**DER TEXT:**
──────────

Letzendlich bot sich durch den Bedarf an Ausgleich für den Bau einer Umgehungsstraße, die Möglichkeit die Sanierung des Gebietes wieder aufzugreifen. In Verhandlungen mit dem für den Bau der Umgehungsstraße verantwortlichen Amt für Straßen- und Verkehrswesen wurde ein Teil der Wingertsberg-Flächen als Ausgleich für die Umgehungsstraße direkt in die Planfeststellung eingebracht.Die Maßnahmen auf den Flächen des Ökokontos werden mit Beginn der Baumaßnahme zur Umgehungsstraße in Umsetzung gebracht.
Für einen weiteren Teil der Flächen wurde ein Antrag auf Finanzierung aus der Ausgleichsabgabe gestellt, dessen Flächenzuschnitt sich an den noch vorhandenen Mitteln aus diesem Topf orientierte. Hier wurde die Sanierung bereits begonnen.

──────────

**VORLIEGENDE DATEN:**

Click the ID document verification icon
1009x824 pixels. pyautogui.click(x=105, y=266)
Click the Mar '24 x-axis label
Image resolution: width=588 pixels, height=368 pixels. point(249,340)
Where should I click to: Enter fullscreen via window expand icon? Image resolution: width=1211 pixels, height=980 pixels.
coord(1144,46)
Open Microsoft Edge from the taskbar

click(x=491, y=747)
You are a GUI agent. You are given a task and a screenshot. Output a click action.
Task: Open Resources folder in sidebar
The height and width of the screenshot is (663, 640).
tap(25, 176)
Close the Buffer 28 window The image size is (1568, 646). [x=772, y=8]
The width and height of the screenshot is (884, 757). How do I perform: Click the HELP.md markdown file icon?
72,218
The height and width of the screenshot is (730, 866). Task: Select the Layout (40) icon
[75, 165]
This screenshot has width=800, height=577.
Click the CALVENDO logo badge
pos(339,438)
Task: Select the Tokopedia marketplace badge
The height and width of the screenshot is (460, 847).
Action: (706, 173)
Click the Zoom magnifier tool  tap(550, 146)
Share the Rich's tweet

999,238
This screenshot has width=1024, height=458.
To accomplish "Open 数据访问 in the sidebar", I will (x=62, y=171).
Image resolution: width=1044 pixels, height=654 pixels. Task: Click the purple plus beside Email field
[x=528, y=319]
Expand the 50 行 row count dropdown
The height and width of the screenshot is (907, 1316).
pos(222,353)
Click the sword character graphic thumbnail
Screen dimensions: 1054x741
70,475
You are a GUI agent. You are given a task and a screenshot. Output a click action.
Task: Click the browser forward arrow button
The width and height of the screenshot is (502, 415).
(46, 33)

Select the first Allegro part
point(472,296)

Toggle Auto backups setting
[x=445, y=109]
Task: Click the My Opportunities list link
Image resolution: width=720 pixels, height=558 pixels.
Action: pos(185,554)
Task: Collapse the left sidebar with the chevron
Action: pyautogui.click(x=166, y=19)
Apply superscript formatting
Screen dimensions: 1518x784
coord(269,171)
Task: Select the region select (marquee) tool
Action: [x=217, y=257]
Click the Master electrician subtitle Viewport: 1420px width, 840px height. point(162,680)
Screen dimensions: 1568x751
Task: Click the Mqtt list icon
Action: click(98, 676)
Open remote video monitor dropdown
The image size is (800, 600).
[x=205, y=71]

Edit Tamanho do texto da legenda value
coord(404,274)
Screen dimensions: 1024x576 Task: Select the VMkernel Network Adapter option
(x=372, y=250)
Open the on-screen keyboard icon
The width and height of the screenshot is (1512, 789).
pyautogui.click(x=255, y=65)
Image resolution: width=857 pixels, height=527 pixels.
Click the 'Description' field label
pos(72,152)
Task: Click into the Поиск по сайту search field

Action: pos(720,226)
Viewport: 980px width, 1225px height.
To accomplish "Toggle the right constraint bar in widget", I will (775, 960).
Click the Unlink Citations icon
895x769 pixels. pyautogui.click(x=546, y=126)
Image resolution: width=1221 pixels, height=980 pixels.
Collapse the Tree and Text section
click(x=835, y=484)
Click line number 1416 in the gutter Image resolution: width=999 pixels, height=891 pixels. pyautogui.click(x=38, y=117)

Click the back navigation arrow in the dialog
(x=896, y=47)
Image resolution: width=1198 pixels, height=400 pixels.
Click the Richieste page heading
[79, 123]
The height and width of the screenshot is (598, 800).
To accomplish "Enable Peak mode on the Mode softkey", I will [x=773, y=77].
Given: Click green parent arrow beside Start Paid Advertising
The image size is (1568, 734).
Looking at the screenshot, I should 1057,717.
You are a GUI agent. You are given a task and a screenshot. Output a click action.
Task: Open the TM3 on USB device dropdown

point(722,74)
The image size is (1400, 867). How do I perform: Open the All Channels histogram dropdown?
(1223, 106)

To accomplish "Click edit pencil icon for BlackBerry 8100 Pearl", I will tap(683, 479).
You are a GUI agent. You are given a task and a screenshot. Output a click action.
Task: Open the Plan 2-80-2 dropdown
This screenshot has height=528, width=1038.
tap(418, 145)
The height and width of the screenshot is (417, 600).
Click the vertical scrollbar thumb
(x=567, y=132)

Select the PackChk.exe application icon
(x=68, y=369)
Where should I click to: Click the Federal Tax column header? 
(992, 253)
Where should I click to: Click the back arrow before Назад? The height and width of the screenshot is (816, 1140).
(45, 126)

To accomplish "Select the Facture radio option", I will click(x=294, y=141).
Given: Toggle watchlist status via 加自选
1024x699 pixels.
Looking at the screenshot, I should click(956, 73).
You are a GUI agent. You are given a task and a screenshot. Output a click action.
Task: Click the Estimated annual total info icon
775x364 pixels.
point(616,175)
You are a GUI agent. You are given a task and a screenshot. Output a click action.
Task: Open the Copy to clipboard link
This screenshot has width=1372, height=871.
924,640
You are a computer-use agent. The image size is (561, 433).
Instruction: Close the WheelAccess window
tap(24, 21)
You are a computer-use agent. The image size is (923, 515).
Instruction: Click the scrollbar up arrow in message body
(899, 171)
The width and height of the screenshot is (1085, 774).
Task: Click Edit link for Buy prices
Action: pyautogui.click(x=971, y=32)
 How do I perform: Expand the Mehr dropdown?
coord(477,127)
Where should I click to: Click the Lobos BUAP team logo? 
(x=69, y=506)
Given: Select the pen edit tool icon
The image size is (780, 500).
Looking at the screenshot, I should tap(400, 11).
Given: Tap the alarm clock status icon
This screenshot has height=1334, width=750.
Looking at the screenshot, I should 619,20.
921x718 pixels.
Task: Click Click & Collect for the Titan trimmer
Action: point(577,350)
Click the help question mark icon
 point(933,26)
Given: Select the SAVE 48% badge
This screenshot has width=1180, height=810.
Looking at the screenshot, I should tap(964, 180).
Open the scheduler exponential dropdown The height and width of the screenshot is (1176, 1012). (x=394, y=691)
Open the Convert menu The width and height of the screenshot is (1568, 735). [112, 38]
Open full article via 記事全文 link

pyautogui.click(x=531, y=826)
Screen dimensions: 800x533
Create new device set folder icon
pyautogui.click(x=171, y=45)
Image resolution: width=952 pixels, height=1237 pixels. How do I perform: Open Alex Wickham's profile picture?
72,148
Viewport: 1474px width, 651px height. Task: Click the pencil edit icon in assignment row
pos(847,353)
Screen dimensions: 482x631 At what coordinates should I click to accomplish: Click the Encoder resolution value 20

──────────

**DEINE AUFGABEN:**
(1) Mit welchem Amt wurde laut dem Text zur Sanierung am Wingertsberg verhandelt?
(2) Aktualisiere einen Abschnitt aus dem Text zur Sanierung am Wingertsberg, indem du „Umgehungsstraße“ durch „Ortsumfahrung“ ersetzt. Fang bei den Worten „Letzendlich bot sich“ an und hör nach „in Umsetzung gebracht.“ auf.
(3) Stimmen diese Aussagen mit dem Text zur Sanierung am Wingertsberg überein? Antworte jeweils mit Ja oder Nein und zitiere die entscheidenden Worte.
(a) Alle Wingertsberg-Flächen wurden in die Planfeststellung eingebracht.
(b) Der Flächenzuschnitt des Antrags richtete sich nach den noch vorhandenen Mitteln.
(c) Auf den Flächen mit dem Antrag aus der Ausgleichsabgabe hat die Sanierung schon begonnen.
Die Daten kommen aus einer anderen Quelle.

**LÖSUNGEN:**
(1) Mit dem Amt für Straßen- und Verkehrswesen.

(2)
Letzendlich bot sich durch den Bedarf an Ausgleich für den Bau einer Ortsumfahrung, die Möglichkeit die Sanierung des Gebietes wieder aufzugreifen. In Verhandlungen mit dem für den Bau der Ortsumfahrung verantwortlichen Amt für Straßen- und Verkehrswesen wurde ein Teil der Wingertsberg-Flächen als Ausgleich für die Ortsumfahrung direkt in die Planfeststellung eingebracht.Die Maßnahmen auf den Flächen des Ökokontos werden mit Beginn der Baumaßnahme zur Ortsumfahrung in Umsetzung gebracht.

(3)
(a) Nein: „ein Teil der Wingertsberg-Flächen als Ausgleich für die Umgehungsstraße direkt in die Planfeststellung eingebracht“
(b) Ja: „dessen Flächenzuschnitt sich an den noch vorhandenen Mitteln aus diesem Topf orientierte“
(c) Ja: „Hier wurde die Sanierung bereits begonnen.“